**Objective:**
Take the data starting with the line containing "is (241, 315)." and going on through the line containing "(x=325, y=161)", and reproduce only those lines with "screenshot" switched to "image" and everything else left unchanged.
▬▬▬
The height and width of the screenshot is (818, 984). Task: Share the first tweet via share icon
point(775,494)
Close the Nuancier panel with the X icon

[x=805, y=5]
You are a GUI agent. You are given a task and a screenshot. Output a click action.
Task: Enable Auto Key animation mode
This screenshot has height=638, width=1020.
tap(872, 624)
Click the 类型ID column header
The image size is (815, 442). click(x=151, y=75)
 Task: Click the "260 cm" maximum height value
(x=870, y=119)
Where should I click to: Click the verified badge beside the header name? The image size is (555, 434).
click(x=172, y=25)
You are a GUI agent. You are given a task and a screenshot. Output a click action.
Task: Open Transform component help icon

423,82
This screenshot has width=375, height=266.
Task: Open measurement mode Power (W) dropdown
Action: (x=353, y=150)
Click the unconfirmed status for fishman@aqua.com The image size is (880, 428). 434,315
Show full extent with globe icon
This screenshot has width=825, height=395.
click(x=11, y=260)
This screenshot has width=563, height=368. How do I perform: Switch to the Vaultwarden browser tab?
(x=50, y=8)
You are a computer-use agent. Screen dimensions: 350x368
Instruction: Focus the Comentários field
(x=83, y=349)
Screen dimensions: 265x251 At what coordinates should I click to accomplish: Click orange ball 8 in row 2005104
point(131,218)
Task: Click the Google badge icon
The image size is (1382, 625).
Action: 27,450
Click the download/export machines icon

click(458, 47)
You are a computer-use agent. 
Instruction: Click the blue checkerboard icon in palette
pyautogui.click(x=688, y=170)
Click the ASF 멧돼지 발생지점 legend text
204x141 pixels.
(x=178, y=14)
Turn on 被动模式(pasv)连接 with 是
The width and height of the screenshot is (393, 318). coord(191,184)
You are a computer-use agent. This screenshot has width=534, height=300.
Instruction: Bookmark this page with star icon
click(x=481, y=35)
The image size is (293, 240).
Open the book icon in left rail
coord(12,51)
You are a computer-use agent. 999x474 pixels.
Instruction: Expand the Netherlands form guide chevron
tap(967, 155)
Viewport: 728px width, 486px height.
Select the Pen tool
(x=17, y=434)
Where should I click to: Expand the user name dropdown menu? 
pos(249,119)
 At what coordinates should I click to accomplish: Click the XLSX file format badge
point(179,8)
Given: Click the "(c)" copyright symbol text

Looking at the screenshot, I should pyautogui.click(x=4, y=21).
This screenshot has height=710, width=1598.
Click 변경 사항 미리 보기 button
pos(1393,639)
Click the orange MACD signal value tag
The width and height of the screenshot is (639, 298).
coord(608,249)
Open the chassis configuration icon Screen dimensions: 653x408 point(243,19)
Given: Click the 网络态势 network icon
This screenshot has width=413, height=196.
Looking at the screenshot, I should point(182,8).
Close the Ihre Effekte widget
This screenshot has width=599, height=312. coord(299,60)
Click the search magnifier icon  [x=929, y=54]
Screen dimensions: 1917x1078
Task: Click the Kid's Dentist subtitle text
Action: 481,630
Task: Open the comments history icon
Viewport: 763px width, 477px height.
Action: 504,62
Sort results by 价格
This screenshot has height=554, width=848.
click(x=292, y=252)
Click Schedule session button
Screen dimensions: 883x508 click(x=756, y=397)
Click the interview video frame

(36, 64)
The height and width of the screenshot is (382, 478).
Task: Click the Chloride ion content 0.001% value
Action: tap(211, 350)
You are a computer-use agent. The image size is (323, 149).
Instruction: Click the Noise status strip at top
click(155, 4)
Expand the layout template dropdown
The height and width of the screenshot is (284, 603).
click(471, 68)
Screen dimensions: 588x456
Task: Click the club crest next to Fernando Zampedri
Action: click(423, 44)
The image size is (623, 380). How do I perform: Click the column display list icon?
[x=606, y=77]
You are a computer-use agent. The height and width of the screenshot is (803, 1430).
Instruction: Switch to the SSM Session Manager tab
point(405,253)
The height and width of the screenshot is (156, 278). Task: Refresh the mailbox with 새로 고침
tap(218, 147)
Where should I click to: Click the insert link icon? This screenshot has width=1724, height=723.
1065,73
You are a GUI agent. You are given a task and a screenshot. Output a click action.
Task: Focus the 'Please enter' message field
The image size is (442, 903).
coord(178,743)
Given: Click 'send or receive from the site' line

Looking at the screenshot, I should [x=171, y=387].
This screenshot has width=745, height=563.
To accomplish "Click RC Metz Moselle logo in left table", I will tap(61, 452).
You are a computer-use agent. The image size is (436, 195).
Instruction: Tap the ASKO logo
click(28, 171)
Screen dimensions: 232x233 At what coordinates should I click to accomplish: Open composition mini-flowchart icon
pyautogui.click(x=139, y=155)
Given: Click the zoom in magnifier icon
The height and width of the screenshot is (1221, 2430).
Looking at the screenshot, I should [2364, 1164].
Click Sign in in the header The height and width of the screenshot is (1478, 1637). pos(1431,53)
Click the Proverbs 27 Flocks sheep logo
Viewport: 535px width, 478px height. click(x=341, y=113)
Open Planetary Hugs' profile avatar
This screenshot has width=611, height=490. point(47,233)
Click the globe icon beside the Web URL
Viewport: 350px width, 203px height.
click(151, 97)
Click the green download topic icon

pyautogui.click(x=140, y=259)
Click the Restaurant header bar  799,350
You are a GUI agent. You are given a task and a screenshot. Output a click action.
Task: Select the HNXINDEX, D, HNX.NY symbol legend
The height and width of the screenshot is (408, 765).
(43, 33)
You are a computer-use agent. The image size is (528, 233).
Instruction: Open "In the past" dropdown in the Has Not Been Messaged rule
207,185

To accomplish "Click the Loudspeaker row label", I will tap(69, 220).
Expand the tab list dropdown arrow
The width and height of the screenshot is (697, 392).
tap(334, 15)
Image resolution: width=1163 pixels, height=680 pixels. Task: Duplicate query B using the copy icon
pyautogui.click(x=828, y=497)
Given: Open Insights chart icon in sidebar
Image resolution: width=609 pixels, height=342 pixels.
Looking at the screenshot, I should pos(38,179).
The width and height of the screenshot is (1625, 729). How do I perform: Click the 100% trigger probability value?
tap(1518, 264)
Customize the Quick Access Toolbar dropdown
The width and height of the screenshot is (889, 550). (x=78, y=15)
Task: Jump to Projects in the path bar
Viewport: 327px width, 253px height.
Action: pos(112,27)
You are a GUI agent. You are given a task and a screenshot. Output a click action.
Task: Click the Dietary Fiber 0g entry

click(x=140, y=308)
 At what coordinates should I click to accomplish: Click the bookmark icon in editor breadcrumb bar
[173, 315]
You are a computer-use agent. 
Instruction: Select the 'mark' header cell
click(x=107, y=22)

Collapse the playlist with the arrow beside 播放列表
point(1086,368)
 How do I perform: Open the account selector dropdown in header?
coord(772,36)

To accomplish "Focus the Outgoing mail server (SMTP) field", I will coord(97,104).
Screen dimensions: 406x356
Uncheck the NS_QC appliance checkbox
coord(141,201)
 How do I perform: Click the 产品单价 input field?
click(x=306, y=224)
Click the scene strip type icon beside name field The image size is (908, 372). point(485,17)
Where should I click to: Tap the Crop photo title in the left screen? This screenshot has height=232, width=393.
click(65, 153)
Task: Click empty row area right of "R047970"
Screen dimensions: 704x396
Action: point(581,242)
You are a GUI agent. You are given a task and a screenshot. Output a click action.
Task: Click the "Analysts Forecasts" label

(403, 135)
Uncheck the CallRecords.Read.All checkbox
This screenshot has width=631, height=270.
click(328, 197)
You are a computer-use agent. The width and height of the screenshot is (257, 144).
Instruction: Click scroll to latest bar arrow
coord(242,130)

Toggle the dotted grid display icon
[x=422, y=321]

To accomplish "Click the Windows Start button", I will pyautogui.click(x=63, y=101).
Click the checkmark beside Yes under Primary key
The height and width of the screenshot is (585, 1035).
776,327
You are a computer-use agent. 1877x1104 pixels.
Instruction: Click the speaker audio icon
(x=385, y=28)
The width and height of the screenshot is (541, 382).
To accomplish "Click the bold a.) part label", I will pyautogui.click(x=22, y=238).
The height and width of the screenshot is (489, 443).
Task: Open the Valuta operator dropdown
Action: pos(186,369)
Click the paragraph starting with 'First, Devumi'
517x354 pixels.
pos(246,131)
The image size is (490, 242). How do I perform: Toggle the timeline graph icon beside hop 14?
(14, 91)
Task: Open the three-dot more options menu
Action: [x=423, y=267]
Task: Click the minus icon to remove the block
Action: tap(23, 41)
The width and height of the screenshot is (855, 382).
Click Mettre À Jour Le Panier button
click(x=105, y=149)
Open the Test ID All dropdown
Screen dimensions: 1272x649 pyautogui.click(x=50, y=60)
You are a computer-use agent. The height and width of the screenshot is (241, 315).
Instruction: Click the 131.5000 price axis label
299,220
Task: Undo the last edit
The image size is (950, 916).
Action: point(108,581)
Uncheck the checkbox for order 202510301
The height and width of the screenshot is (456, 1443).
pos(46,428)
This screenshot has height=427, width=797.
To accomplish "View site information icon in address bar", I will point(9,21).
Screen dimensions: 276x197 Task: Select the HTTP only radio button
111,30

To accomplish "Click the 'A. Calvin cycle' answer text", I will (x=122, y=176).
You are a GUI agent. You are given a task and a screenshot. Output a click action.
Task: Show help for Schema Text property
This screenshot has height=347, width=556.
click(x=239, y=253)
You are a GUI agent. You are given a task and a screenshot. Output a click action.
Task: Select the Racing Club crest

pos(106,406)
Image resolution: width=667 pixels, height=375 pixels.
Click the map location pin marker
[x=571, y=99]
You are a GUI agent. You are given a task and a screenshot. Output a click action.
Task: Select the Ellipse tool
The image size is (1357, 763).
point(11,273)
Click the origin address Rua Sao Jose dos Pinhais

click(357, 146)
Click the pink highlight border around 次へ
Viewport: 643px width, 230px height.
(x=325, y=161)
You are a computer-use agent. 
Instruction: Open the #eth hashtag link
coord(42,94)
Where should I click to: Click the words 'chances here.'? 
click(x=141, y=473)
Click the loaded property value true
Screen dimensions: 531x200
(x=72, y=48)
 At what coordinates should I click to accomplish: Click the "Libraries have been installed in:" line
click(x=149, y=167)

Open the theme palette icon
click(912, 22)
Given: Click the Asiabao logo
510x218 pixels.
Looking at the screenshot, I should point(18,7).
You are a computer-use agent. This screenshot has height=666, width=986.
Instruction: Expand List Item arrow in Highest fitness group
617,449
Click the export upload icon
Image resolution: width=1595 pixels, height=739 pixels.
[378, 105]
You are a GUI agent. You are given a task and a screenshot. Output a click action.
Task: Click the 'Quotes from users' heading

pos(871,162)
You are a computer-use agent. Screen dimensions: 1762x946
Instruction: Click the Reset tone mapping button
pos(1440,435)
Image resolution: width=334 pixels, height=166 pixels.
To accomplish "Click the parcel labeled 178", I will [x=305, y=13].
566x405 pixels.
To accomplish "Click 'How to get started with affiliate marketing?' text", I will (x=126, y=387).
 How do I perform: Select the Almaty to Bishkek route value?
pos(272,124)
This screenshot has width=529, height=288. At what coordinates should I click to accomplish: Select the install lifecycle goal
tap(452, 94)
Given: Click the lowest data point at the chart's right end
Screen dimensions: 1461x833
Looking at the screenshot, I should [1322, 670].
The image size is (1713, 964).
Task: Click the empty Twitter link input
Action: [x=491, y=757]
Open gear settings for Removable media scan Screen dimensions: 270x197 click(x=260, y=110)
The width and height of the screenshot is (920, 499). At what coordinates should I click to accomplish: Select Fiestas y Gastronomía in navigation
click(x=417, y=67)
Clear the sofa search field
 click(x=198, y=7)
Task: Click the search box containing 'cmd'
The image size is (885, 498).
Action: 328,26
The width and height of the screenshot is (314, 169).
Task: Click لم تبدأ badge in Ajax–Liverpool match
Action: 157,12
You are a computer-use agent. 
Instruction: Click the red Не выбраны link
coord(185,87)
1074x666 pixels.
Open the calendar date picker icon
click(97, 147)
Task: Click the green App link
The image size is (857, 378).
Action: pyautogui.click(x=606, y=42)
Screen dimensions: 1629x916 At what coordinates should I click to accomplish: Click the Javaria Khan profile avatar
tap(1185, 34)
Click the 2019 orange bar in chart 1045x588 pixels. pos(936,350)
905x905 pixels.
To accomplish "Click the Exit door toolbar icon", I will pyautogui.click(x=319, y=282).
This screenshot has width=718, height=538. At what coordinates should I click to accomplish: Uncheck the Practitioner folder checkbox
▬▬▬
**The completed task:**
You are a computer-use agent. The height and width of the image is (241, 315).
Instruction: Click the 131.5000 price axis label
299,220
Task: Undo the last edit
The image size is (950, 916).
Action: point(108,581)
Uncheck the checkbox for order 202510301
The height and width of the image is (456, 1443).
pos(46,428)
This image has height=427, width=797.
To accomplish "View site information icon in address bar", I will point(9,21).
Screen dimensions: 276x197 Task: Select the HTTP only radio button
111,30

To accomplish "Click the 'A. Calvin cycle' answer text", I will (x=122, y=176).
You are a GUI agent. You are given a task and a image. Output a click action.
Task: Show help for Schema Text property
This image has height=347, width=556.
click(x=239, y=253)
You are a GUI agent. You are given a task and a image. Output a click action.
Task: Select the Racing Club crest

pos(106,406)
Image resolution: width=667 pixels, height=375 pixels.
Click the map location pin marker
[x=571, y=99]
You are a GUI agent. You are given a task and a image. Output a click action.
Task: Select the Ellipse tool
The image size is (1357, 763).
point(11,273)
Click the origin address Rua Sao Jose dos Pinhais

click(357, 146)
Click the pink highlight border around 次へ
Viewport: 643px width, 230px height.
(x=325, y=161)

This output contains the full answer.